## PROBLEM TO SOLVE
Locate every line below that contains the word "will" and copy it.

---- AVAILABLE DATA

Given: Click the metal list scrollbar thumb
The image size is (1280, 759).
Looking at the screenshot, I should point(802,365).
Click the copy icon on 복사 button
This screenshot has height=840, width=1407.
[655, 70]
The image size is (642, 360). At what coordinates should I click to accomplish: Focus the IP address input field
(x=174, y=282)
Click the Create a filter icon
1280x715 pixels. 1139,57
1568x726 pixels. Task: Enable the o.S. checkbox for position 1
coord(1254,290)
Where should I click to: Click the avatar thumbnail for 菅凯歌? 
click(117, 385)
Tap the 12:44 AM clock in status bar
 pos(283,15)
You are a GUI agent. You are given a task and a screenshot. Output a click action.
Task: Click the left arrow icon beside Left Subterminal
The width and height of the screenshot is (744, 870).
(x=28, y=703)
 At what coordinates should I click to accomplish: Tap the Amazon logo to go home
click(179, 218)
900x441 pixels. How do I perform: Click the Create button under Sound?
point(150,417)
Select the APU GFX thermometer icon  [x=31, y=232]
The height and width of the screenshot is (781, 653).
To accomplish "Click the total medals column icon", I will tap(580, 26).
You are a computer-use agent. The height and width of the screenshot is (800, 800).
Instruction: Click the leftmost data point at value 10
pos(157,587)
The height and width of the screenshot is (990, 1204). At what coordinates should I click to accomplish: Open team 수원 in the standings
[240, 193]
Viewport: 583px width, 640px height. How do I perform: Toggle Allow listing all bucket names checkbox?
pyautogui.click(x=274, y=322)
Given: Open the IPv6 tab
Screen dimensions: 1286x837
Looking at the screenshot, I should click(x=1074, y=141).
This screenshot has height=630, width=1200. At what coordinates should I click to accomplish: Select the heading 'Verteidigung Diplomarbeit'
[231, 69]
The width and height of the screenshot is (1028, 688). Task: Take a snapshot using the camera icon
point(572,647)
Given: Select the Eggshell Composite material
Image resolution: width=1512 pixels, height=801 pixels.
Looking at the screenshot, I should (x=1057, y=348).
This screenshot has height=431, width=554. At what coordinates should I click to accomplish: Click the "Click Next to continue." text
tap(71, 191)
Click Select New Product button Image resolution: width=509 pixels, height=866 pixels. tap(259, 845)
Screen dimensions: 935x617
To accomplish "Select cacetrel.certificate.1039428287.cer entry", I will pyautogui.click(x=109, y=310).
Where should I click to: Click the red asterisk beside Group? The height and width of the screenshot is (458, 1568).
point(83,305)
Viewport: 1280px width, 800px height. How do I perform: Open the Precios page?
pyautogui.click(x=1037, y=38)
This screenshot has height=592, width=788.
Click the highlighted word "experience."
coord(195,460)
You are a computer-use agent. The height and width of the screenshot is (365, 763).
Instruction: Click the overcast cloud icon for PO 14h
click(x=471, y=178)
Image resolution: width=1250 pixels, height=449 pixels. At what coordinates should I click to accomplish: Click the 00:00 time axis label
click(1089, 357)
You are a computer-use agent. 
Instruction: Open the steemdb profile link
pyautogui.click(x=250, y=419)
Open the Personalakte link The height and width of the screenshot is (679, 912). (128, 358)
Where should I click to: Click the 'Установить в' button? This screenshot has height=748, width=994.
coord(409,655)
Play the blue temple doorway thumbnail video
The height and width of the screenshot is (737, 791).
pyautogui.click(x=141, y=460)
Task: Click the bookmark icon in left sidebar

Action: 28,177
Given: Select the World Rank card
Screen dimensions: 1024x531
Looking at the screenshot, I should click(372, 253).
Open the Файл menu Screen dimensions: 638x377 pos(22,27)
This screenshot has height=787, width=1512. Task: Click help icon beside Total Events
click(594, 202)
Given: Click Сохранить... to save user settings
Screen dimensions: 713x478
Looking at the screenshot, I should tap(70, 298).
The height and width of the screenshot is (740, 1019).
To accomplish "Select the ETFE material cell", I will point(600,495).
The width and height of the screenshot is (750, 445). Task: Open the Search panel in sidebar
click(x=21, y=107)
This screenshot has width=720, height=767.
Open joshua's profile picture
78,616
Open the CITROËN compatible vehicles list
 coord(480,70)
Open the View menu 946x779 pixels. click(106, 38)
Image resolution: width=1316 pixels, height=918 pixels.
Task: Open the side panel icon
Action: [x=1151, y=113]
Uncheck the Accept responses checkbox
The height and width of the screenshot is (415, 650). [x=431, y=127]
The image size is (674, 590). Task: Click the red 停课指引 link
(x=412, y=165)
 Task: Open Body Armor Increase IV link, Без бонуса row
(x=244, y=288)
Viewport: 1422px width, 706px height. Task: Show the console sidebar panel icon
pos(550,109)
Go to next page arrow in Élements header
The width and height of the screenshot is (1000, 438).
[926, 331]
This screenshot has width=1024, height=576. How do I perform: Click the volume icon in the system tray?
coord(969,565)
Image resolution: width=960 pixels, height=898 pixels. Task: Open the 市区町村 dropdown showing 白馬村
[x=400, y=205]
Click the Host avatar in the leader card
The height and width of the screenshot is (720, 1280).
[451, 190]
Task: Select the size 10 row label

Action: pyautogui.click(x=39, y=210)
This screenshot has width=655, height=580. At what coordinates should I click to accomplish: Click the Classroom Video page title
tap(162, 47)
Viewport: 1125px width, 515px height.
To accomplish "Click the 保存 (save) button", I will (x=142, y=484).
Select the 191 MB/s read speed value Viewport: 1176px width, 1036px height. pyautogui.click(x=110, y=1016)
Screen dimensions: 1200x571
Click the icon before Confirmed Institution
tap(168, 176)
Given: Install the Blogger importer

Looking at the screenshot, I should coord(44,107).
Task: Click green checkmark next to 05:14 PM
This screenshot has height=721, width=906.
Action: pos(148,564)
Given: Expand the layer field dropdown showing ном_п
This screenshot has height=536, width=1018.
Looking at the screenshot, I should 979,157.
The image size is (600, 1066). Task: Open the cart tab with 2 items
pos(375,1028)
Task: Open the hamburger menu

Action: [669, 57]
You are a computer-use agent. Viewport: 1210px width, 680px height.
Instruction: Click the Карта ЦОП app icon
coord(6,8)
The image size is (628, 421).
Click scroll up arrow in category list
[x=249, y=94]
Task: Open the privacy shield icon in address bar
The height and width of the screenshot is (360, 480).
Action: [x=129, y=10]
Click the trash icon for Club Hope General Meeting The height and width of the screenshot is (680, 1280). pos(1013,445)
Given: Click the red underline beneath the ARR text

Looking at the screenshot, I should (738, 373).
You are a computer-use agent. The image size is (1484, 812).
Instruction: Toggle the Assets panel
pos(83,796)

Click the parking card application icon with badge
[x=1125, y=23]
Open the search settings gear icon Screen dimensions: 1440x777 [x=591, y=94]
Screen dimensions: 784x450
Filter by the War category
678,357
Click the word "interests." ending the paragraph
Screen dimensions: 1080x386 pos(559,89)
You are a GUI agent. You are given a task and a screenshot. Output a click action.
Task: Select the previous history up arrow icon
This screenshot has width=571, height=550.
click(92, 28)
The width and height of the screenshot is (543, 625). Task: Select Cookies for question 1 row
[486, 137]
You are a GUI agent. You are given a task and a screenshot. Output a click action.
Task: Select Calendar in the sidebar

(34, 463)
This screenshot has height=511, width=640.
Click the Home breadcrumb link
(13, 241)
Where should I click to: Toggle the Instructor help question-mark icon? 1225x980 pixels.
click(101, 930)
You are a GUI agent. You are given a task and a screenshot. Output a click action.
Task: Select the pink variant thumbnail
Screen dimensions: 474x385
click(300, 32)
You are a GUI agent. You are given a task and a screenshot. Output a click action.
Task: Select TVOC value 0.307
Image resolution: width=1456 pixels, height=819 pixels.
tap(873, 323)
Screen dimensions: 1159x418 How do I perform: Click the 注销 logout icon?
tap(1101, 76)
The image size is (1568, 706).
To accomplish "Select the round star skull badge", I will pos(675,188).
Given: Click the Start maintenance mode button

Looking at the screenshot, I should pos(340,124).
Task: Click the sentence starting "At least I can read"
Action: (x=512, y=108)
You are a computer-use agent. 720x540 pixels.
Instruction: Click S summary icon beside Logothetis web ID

--------

## ANSWER TO THIS PROBLEM
To accomplish "Click the total medals column icon", I will tap(580, 26).
To accomplish "Select cacetrel.certificate.1039428287.cer entry", I will pyautogui.click(x=109, y=310).
To accomplish "Select the ETFE material cell", I will point(600,495).
To accomplish "Click the 保存 (save) button", I will (x=142, y=484).
To accomplish "Select the round star skull badge", I will pos(675,188).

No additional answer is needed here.